WORK TO COMPLETE
Only one stretch of the data should be retyped: the lines from the line containing "Open the レイアウトとスタイル tab" through the line containing "Select the green highlighted camera marker". Keep pictures out of it.
Start of GIVEN RECORDS
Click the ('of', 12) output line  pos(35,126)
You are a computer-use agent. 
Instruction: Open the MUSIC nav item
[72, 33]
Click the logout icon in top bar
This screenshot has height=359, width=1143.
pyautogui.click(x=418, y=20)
End of GIVEN RECORDS
Start of GIVEN RECORDS
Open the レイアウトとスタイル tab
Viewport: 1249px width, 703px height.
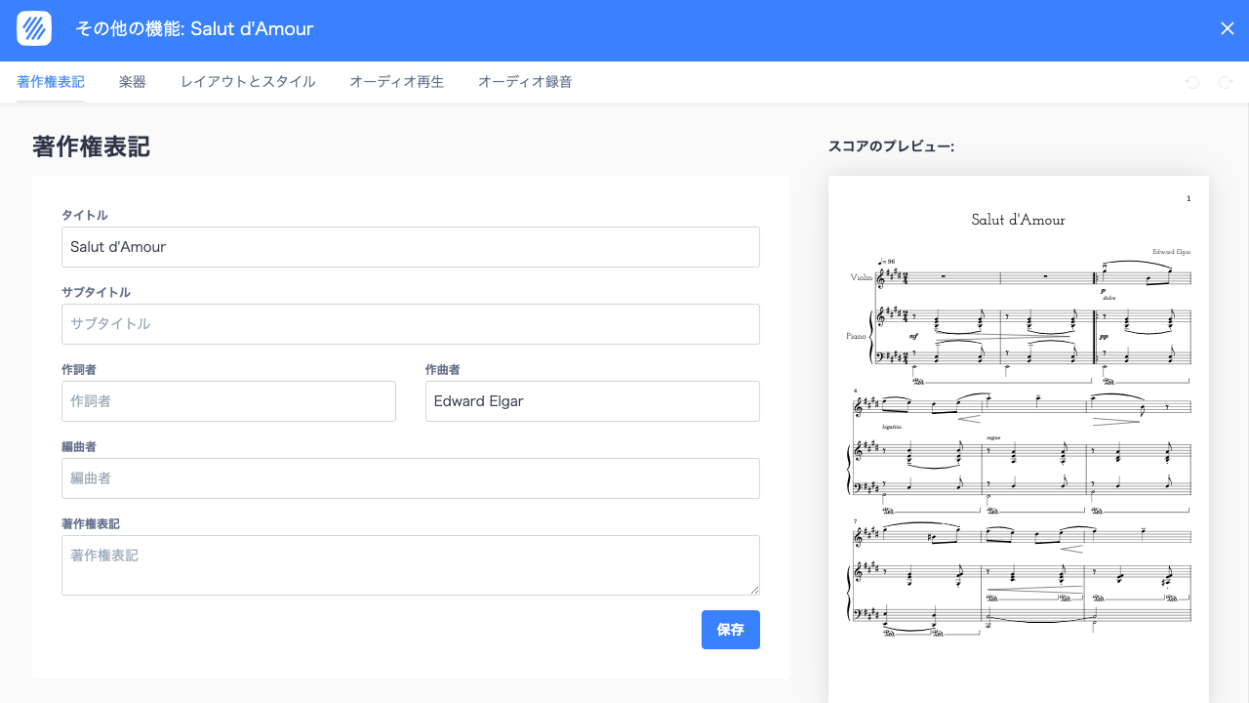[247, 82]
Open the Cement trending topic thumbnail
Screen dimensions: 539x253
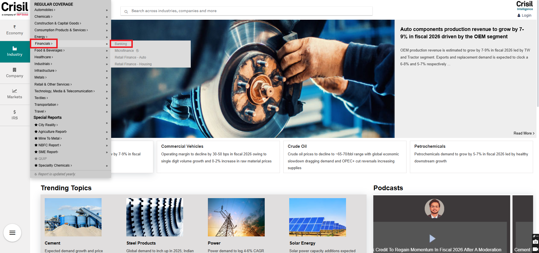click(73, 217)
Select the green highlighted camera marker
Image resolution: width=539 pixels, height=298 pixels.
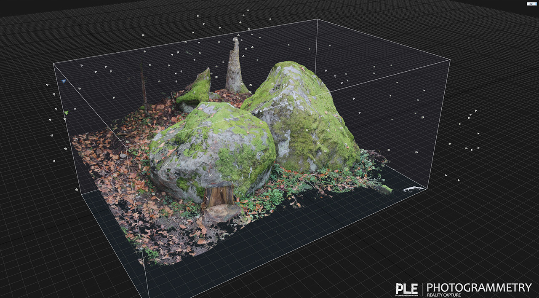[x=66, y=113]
End of GIVEN RECORDS
Start of GIVEN RECORDS
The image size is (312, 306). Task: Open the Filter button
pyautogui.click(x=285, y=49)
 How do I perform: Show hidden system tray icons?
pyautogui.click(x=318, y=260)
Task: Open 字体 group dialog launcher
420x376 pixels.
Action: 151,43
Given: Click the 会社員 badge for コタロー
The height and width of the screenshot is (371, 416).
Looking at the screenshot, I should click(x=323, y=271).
End of GIVEN RECORDS
WRITTEN RESPONSE
Open the レイアウトとスタイル tab
Viewport: 1249px width, 703px height.
[247, 82]
Open the Cement trending topic thumbnail
Screen dimensions: 539x253
click(73, 217)
Select the green highlighted camera marker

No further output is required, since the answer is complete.